Remix.run Logo
coliveira 4 days ago

My personal experience is that it produces high quality results.

amrrs 4 days ago | parent | next [-]

Any example or prompt you use to make this statment?

imachine1980_ 4 days ago | parent | next [-]

I remember asking for quotes about the Spanish conquest of South America because I couldn't remember who said a specific thing. The GPT model started hallucinating quotes on the topic, while DeepSeek responded with, "I don't know a quote about that specific topic, but you might mean this other thing." or something like that then cited a real quote in the same topic, after acknowledging that it wasn't able to find the one I had read in an old book. i don't use it for coding, but for things that are more unique i feel is more precise.

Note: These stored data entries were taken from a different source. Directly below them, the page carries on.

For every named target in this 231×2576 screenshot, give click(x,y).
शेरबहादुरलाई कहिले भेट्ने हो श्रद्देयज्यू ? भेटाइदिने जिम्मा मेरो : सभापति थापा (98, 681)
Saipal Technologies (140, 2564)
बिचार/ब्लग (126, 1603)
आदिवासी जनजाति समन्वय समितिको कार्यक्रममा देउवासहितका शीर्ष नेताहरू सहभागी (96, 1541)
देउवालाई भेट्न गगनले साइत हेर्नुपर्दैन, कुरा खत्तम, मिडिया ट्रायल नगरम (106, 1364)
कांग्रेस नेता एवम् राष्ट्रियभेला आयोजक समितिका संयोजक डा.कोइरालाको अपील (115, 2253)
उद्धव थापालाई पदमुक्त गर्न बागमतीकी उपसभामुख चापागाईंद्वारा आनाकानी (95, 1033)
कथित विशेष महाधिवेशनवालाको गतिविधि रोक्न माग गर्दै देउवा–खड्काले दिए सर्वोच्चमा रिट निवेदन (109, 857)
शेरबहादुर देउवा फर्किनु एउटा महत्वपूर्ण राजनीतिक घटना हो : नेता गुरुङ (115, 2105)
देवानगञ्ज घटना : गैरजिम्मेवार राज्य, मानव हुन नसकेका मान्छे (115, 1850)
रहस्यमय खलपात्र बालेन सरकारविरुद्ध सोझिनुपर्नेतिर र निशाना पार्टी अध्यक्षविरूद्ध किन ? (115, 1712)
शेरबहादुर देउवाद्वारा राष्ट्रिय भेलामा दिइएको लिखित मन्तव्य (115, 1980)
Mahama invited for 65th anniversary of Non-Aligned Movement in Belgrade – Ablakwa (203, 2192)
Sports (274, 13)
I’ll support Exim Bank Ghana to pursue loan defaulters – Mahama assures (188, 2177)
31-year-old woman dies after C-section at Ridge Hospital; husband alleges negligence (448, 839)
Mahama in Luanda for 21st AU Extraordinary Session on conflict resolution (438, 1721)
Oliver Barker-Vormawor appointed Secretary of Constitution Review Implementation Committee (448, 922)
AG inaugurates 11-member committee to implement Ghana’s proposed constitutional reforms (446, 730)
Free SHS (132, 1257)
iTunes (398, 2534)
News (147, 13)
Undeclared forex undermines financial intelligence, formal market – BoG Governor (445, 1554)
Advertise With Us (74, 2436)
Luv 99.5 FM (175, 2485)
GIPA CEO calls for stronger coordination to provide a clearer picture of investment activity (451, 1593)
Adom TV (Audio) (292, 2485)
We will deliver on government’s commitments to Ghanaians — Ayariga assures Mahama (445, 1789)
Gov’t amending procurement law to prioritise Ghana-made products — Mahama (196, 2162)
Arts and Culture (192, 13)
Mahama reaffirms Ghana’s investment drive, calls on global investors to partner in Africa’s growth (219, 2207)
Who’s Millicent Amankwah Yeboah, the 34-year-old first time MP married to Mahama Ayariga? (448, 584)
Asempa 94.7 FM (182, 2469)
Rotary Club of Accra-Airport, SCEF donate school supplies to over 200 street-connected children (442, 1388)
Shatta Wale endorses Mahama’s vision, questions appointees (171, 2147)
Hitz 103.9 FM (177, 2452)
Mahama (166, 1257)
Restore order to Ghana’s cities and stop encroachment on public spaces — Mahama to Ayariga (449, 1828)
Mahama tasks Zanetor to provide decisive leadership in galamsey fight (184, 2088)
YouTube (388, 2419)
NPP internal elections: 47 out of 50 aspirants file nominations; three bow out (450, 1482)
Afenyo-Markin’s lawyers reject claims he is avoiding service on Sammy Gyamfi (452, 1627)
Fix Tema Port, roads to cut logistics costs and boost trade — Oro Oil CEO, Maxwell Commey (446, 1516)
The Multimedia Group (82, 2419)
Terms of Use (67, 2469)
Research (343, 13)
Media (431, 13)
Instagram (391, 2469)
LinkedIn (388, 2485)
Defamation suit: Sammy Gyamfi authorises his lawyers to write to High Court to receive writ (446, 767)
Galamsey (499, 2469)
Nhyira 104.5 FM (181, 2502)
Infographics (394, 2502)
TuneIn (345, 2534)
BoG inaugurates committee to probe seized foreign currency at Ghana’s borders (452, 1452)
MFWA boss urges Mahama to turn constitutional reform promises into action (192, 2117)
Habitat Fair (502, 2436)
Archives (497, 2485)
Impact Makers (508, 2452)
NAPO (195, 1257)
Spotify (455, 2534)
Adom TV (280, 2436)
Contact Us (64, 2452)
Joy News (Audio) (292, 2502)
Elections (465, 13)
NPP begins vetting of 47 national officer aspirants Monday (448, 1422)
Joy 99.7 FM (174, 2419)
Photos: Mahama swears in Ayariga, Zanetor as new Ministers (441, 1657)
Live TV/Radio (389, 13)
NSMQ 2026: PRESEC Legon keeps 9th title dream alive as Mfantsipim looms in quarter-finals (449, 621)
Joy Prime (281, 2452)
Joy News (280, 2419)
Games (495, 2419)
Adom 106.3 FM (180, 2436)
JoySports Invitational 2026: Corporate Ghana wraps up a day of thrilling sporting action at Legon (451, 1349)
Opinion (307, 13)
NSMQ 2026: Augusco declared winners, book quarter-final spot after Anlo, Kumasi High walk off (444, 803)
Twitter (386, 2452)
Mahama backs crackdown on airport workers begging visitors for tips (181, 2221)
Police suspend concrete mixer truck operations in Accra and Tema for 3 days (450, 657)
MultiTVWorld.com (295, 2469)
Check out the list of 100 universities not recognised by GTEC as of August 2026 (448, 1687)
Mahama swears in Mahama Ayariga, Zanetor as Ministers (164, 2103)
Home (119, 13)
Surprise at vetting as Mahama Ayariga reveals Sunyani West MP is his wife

mycall 4 days ago | parent | next [-]

I wonder if Conway's law is at all responsible for that, in the similarity it is based on; regional trained data which has concept biases which it sends back in response.

valtism 4 days ago | parent | prev [-]

Was that true for GPT-5? They claim it is much better at not hallucinating

sync 4 days ago | parent | prev [-]

I'm doing coreference resolution and this model (w/o thinking) performs at the Gemini 2.5-Pro level (w/ thinking_budget set to -1) at a fraction of the cost.

antman 3 days ago | parent | next [-]

Nice point. How did you test for coreference resolution? Specific prompt or dataset?

dr_dshiv 4 days ago | parent | prev [-]

Strong claim there!

SV_BubbleTime 4 days ago | parent | prev [-]

Vine is about the only benchmark I think is real.

We made objective systems turn out subjective answers… why the shit would anyone think objective tests would be able to grade them?